CDK4/6 and PDGFRA Signaling as Therapeutic Targets in Diffuse Intrinsic Pontine Glioma

Abstract

Diffuse intrinsic pontine gliomas (DIPGs) are incurable childhood brain tumors, whereby the standard of care is focal radiation, a treatment that provides temporary relief for most patients. Surprisingly, decades of clinical trials have failed to identify additional therapies that can prolong survival in this disease. In this conference manuscript, we discuss how genetic engineered mouse modeling techniques with the use of a retroviral gene delivery system can help dissect the complex pathophysiology of this disease. With this approach, autochthonous murine DIPG models can be readily induced to (1) help interrogate the function of novel genetic alterations in tumorigenesis, (2) identify candidate cells of origin for this disease, (3) address how region-specific differences in the central nervous system influence the process of gliomagenesis, and (4) evaluate novel therapeutics in an immunocompetent model.

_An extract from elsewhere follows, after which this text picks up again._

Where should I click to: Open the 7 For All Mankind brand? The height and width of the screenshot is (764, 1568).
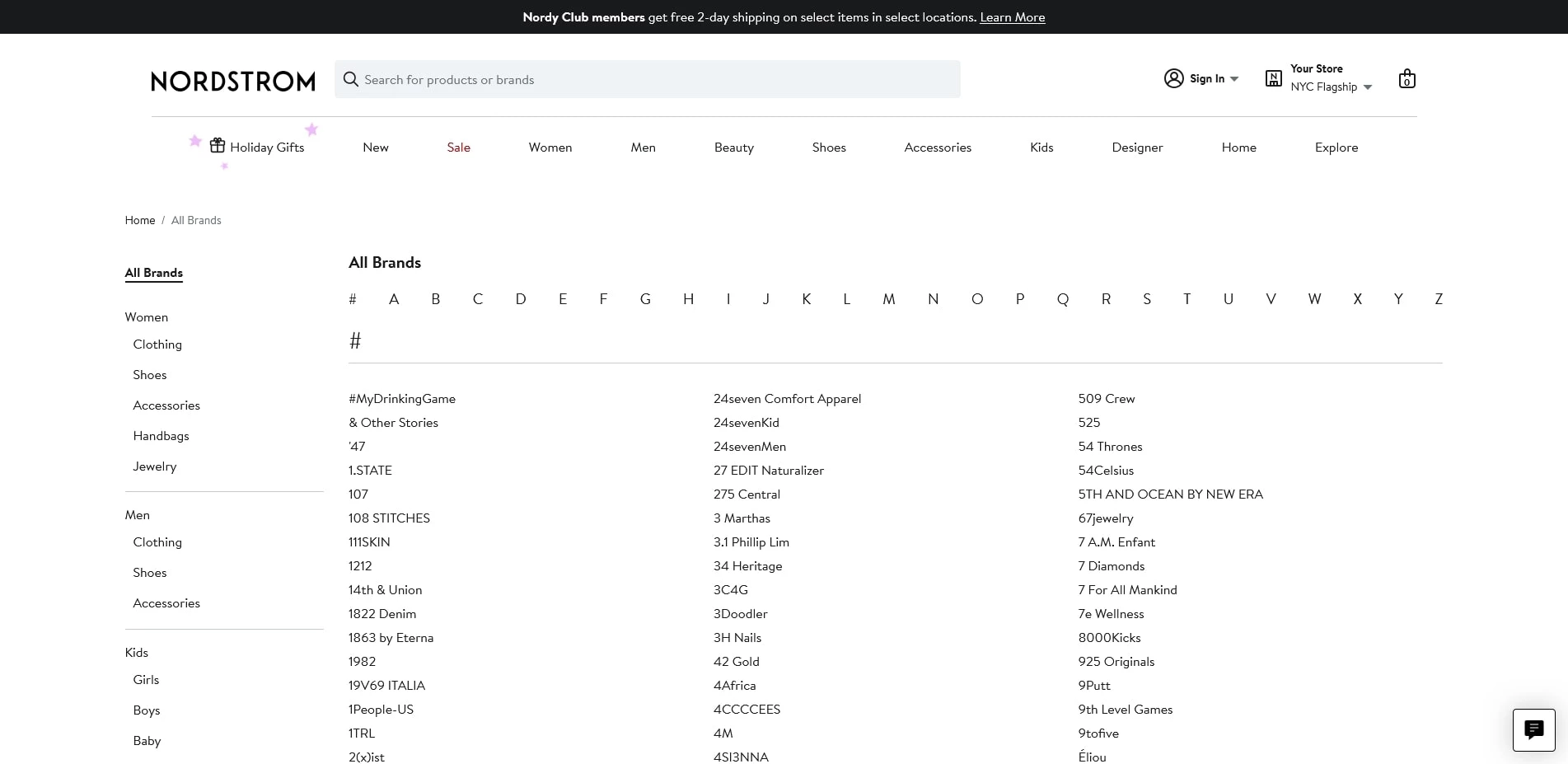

Keywords: CDK4/6; K27M; PDGF-A; PDGFRA; diffuse intrinsic pontine glioma; platelet-derived growth factor-B.

Figure 1

Common genetic alterations in human diffuse intrinsic pontine gliomas (DIPGs) and a schematic illustrating how the RCAS/tumor virus A (TVA) system is used to induce murine DIPGs.

Figure 2

Murine diffuse intrinsic pontine glioma (DIPG) induced by PDGF-A; H3.1K27M; p53 loss. Low (top) and high (bottom) magnification images of a murine DIPG induced with the RCAS/tumor virus A (TVA) system using Nestin TVA; p53 floxed/floxed mice. Neonatal mouse was infected postnatally with DF1 expressing RCAS vectors expressing PDGF-A, H3.1 K27M, and Cre (to delete p53) at a ratio of 1:1:1, and euthanized 43 days’ post-infection. Images from left to right: H&E, Ki-67, HA (tag for H3.1K27M), and Olig2 immunohistochemistry. Note the infiltration into the cerebellum (best seen on low magnification HA and Olig2 immunohistochemistry images).